Friday, March 20, 2009

MythTV Hardware Upgrade

When I started this blog, one of my goals was to consistently post any hardware or software problems I encountered while tinkering with my computers. This serves two purposes: if, in the future, I find myself having similar difficulties, I have a written record of what I did to refresh my memory (simply typing it all out will strengthen my memory). The other advantage is giving back to the community: so many times I've encountered a strange error or situation, only to find some obscure blog post that explains the exact same situation and solution. Perhaps some day a desperate computer enthusiast will use my blog to find and answer to their woes.

First, the short version: I need to pass the "pci=nomsi" parameter to the Linux kernel in order for my Asus M3N78-EM motherboard to recognize the hard drive.

Now the long version...

I'm a compulsive hardware tinkerer, always tweaking my computers, both software and hardware.

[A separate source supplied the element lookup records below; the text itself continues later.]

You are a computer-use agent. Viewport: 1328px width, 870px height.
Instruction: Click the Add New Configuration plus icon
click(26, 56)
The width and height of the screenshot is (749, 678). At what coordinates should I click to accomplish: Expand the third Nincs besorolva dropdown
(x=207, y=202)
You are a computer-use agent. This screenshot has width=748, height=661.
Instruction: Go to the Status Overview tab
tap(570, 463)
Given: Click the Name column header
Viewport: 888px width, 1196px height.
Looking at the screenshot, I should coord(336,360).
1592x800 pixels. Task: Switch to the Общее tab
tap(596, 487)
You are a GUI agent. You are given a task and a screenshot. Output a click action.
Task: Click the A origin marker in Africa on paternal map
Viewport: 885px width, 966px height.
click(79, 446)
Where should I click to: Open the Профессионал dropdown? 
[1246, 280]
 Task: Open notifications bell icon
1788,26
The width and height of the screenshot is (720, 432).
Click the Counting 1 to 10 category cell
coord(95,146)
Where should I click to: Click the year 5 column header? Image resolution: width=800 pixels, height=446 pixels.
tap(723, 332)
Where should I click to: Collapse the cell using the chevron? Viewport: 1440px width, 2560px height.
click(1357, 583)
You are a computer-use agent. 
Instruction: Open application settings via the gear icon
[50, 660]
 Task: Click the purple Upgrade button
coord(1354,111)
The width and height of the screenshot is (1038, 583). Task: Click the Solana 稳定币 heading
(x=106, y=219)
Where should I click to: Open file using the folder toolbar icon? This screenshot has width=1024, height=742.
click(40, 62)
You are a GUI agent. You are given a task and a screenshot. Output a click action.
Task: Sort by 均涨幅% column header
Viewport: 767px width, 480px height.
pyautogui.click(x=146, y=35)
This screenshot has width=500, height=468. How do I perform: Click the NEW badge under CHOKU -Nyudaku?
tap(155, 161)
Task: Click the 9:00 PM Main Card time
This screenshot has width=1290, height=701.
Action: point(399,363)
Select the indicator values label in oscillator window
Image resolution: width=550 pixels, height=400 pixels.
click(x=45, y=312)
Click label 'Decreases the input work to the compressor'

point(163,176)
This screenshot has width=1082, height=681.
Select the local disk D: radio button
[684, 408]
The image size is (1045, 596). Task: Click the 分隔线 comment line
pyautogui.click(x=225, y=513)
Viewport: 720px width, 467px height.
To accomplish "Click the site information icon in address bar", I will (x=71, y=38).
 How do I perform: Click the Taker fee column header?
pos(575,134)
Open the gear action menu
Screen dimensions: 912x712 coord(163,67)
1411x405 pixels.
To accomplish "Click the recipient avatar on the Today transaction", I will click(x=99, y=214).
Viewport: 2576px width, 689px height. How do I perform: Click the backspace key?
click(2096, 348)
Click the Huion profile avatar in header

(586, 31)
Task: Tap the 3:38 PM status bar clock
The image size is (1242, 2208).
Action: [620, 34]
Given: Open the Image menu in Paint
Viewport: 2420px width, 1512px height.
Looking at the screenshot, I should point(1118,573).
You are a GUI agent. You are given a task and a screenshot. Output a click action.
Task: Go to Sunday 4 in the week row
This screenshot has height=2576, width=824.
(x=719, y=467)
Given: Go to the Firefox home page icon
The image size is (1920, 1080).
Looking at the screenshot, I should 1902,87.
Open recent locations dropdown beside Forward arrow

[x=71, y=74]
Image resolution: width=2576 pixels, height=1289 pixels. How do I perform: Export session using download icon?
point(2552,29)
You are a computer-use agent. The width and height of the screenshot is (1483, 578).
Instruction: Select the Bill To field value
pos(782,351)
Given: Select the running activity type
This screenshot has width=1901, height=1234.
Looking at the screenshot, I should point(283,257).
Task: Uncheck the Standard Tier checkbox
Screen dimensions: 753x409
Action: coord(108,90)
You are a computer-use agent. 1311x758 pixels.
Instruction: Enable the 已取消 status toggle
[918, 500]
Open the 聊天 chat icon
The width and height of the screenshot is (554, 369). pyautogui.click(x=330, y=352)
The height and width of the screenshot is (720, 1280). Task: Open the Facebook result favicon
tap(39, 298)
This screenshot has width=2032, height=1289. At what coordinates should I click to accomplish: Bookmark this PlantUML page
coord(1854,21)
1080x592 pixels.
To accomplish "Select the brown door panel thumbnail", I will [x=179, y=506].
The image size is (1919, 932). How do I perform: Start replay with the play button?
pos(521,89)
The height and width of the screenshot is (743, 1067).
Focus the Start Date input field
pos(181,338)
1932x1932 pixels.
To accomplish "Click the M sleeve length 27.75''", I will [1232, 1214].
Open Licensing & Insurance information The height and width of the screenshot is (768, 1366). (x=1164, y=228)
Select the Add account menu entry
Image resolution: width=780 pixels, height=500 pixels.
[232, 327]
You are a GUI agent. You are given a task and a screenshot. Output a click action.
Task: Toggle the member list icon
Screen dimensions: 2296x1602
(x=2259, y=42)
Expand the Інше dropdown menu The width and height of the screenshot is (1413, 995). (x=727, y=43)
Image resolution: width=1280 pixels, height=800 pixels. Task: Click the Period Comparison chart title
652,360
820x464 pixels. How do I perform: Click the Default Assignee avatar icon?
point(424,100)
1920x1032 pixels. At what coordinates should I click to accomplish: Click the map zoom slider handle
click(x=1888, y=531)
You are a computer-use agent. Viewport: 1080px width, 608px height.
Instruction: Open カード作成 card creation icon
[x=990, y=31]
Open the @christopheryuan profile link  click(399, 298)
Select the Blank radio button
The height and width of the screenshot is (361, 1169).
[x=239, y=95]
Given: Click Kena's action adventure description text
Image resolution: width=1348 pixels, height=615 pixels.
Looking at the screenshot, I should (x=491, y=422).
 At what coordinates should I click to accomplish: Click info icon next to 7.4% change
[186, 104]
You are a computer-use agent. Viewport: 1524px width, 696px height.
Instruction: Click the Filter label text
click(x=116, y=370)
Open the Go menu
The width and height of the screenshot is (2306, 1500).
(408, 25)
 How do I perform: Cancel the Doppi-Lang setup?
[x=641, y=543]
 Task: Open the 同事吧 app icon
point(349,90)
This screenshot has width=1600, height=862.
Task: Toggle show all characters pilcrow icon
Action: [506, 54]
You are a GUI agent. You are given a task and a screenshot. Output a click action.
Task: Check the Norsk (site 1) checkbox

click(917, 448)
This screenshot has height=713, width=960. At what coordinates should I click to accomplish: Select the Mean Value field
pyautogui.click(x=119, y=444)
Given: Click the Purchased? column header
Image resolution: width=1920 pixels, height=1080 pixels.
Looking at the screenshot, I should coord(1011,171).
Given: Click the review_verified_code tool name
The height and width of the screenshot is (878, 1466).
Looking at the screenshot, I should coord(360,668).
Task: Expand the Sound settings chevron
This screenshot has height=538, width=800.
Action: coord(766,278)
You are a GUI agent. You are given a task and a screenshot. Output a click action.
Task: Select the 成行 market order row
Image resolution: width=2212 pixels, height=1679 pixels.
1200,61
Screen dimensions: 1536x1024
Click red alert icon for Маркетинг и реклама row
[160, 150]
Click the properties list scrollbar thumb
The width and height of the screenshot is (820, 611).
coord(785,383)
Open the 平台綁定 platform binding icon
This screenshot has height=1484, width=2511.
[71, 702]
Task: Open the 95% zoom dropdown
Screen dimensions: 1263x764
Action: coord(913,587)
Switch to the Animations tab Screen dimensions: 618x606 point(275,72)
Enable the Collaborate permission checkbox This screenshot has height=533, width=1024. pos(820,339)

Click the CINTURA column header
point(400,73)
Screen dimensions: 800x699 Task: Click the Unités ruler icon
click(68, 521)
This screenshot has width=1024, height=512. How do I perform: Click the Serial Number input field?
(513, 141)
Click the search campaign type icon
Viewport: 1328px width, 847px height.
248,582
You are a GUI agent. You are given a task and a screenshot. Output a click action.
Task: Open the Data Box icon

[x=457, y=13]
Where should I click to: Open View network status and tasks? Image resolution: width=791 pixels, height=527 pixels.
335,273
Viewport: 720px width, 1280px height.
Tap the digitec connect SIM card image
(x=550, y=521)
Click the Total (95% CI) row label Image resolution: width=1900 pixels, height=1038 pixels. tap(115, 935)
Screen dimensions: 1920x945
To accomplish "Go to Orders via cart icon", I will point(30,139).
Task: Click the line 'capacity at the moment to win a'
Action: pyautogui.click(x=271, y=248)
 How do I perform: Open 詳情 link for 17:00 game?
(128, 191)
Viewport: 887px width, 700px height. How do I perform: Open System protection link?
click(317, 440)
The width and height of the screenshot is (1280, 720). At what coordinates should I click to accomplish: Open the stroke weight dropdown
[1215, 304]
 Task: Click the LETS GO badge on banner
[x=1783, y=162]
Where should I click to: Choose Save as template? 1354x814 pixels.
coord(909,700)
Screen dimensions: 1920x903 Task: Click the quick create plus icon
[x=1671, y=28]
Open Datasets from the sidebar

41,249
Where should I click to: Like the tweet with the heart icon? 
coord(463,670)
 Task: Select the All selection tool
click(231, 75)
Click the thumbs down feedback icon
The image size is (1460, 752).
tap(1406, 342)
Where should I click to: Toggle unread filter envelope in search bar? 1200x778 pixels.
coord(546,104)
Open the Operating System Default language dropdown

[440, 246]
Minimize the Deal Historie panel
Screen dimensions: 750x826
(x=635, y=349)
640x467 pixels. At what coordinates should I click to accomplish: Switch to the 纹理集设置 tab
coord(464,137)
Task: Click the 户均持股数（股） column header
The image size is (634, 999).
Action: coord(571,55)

I haven't bought a prebuilt computer for at least 15 years; all my computers were assembled piecewise by yours truly. Last week I was rebuilding my backup server (affectionately named "dumpster"), replacing the Intel CPU and motherboard with an AMD solution. My MythTV media PC ("cesspool") also used AMD. However, it had an older, slower CPU---a BE-2350---than the one I was about to put in the backup server, a 4850e. I thought to myself, why put the better processor in a machine that doesn't need it? Why not use the faster hardware for the machine that gets regular use?

There's one fact of which my wife loves to remind me; a fact I feel obligated to report in the interest of full-disclosure: there was absolutely nothing wrong with our MythTV prior to me attempting the CPU change; it didn't need a faster processor. But like I said, I have this compulsion: computers are toys to me, and I just want to play! Besides, what could go wrong with a simple, quick CPU swap?

I put the better CPU, the 4850e, in MythTV. I hit the power button and... nothing! The computer wouldn't POST (power on self-test). As I thought about what might be wrong, I wondered if the CPU was too new for the motherboard, a Biostar Tforce TF7025-M2. Some quick Google work confirmed my suspicions: Biostar's CPU support page doesn't list the 4850e as supported; likewise, Newegg's customer reviews say the same. D'oh!

Sad, but no problem: just put the old BE-2350 back, and finish the backup server... and it still won't POST! What happened? At this point, I assumed the motherboard was dead. (In hindsight, I don't know why I thought this.) I ordered a new board, an Asus M3N78-EM. This motherboard sports the nVidia GeForce 8300 video chip set.

When the new board arrived, I was excited: I get to use the 4850e (I checked teh M3N78's CPU compatibility before ordering), and would have all-around faster/newer hardware. So I dropped in the CPU, connected all the cables, hit the power button and... nothing. It wouldn't POST!

Now I was really broken. What was the problem? When a home built computer won't even POST, it could be one of any number of components: CPU, motherboard, memory, power supply. My first thought was that the case itself was causing a short. So I took the motherboard out of the case, set it on some cardboard (non-conductive), and tried again... No dice. Now I got to play the swap-one-component-at-a-time game to isolate the problem.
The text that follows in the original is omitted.